Problem Understanding

We must prove that the integer

$$235^2+972^2$$

is not prime.

This is a Type B problem. The task is to prove the given statement.

The core difficulty is finding a nontrivial divisor of a large-looking number without fully factoring it.

Proof Architecture

First show that modulo $293$, the residues of $235^2$ and $972^2$ add to $0$.

Compute $235\equiv -58\pmod{293}$ and $972\equiv 93\pmod{293}$, then reduce the corresponding squares.

Show that $58^2\equiv141\pmod{293}$ and $93^2\equiv152\pmod{293}$.

Observe that $141+152=293$, hence $235^2+972^2\equiv0\pmod{293}$.

Verify that $235^2+972^2>293$, so divisibility by $293$ gives a proper factorization and the number is composite.

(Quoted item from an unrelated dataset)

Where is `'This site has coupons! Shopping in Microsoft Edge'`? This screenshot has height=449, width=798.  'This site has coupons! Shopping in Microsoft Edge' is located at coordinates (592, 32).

The most delicate point is the reduction of the squares modulo $293$.

Solution

Consider the number

$$N=235^2+972^2.$$

We shall prove that $293$ divides $N$.

Since

$$235=293-58,$$

we have

$$235\equiv -58 \pmod{293}.$$

Therefore

$$235^2\equiv 58^2=3364 \pmod{293}.$$

Because

$$3364=293\cdot11+141,$$

it follows that

$$235^2\equiv141\pmod{293}.$$

Also,

$$972=293\cdot3+93,$$

hence

$$972\equiv93\pmod{293}.$$

Therefore

$$972^2\equiv93^2=8649\pmod{293}.$$

Since

$$8649=293\cdot29+152,$$

we obtain

$$972^2\equiv152\pmod{293}.$$

Adding the two congruences gives

$$N\equiv141+152=293\equiv0\pmod{293}.$$

Thus

$$293\mid N.$$

Since

$$N=235^2+972^2>293,$$

the divisor $293$ is neither $1$ nor $N$. Hence $N$ has a nontrivial divisor and is composite.

This completes the proof.

∎

Verification of Key Steps

The first delicate computation is

$$58^2=3364.$$

Dividing by $293$,

$$293\cdot11=3223,$$

and

$$3364-3223=141.$$

Thus

$$58^2\equiv141\pmod{293}.$$

The second delicate computation is

$$93^2=8649.$$

Since

$$293\cdot29=8497,$$

we obtain

$$8649-8497=152,$$

hence

$$93^2\equiv152\pmod{293}.$$

Finally,

$$141+152=293,$$

so the sum of the residues is exactly one multiple of $293$, yielding

$$235^2+972^2\equiv0\pmod{293}.$$

A careless arithmetic error in either remainder would destroy the divisibility claim.

Alternative Approaches

One may first compute

$$235^2+972^2=1000009.$$

Then a search for factors reveals

$$1000009=293\cdot3413.$$

This proves compositeness immediately, but it obscures how the factor $293$ is found.

The modular approach is preferable because it exhibits a divisor directly from the original expression. Instead of factoring a seven-digit integer, it reduces the problem to two short congruence calculations modulo $293$.